Recently, someone asked me this question: what is your fundamental truth?
There are a lot of things I could have said, I suppose. I believe in reaching out to the outsider. I believe that striving for perfection has opportunity costs that are of little lasting value. I believe that whatever errors I’ve made as a parent will somehow be remedied by the grace and mercy of the God who, in His great wisdom, gave my children to me and gave me to them. Over all that, I think, my Christian beliefs comprise the very framework of my entire life experience.
But even with these things in my mind, the best answer I could give to my friend is this: “It doesn’t matter what I tell you is my fundamental truth. The best reflection of my fundamental truth is the way I live. I can tell you anything I want, but if it’s not a reflection of what I actually do, then it’s not my fundamental truth at all. Observing me, you would be able to discern my fundamental truth better than I.”
Being confronted this week with the frailty of human life, the fragile nature of our physical bodies, and the unreliability of our own secure stores, there is one truth that I hope that I am living out. It is this, from I Peter 5:5: “God opposes the proud, but gives grace to the humble.”
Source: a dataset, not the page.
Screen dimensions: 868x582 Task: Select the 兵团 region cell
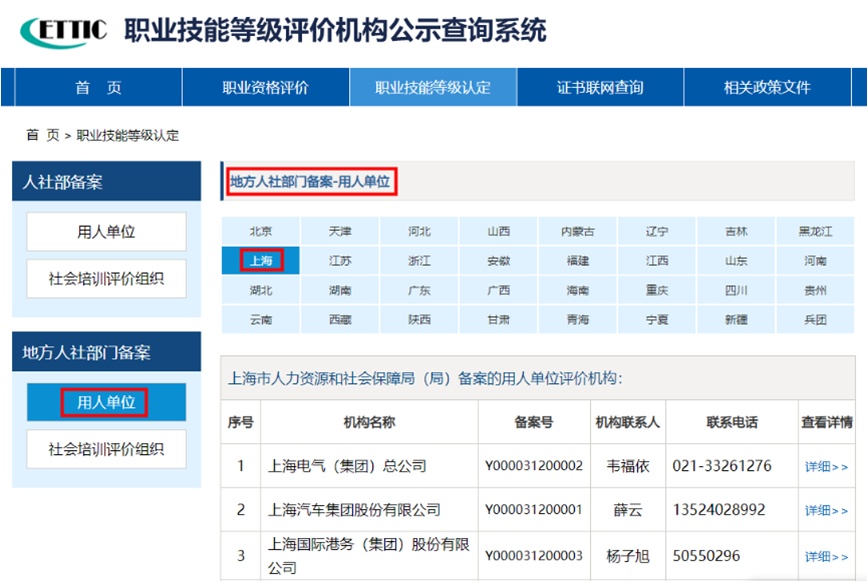[x=815, y=319]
It is the truth I had to accept when my education and career plans became unexpectedly and definitively derailed. It is the truth that I saw in vivid color when I came to the end of my human tolerance of a strong-willed toddler. It is the truth that filled me with compassion and dependence on God as I lay, dehydrated and exhausted in a bleak hospital room.
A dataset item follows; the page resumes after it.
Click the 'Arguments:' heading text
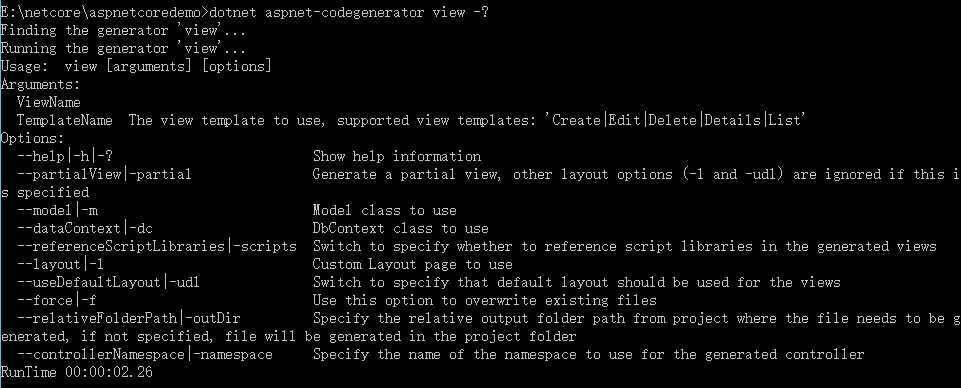 40,84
If pride is the arrogance that makes us think we have done it alone, that our own strength has brought us to wherever we are, and that there is no situation that cannot be conquered by sheer will and personal fortitude, then I say, give me grace. I have been humbled by my circumstances, which were ordained by a God who is working all things to my good, and for them I say, thank you.
And as I reflect on the moment of the Barack Obama’s Inauguration as President of the United States, I realize that this will be my prayer for him—that he will do justly and love mercy, but not only that. I pray that he would walk humbly before our God.
The Inauguration ceremony underscored it for me. Barack Obama is by outward appearance, amid the ceremony and cemented tradition, the grandiose gestures of simple, repeated ritual, the magical reinvention of a man into our President, still just a man. He is a man whose shoes wear out, whose clothes become wrinkled, who has his own temptations, shortcomings, and personal struggles.
I don’t know what those struggles are, but I know this: whatever Barack Obama is, he will always be a creature, a created being, made by the God of the Universe, who created the stars and planets and set them in motion. Whatever may befall him or our nation, he can never say, “I was there when the foundations of the earth were laid.” There is no question that he can pose, no answer that he can give, nothing at all that he can do , that will make him into God.
But he can, in humility, submit to the one who did set the stars in motion, and who, on every day that has been ordained, holds them together in their order. I pray that he would lead our nation out of this humility, recognizing that he is but a man, and that the events of this earth, whether prosperity or calamity, are subject to the pleasure of a sovereign God. I pray that he would receive God’s grace with a grateful heart, and with a broken and contrite spirit. These, I believe, will have more lasting significance than any eloquent oratorical display or political maneuver ever could.
My hope for our new President is this: that he will think of himself first as a man, and understand everything else with that in mind.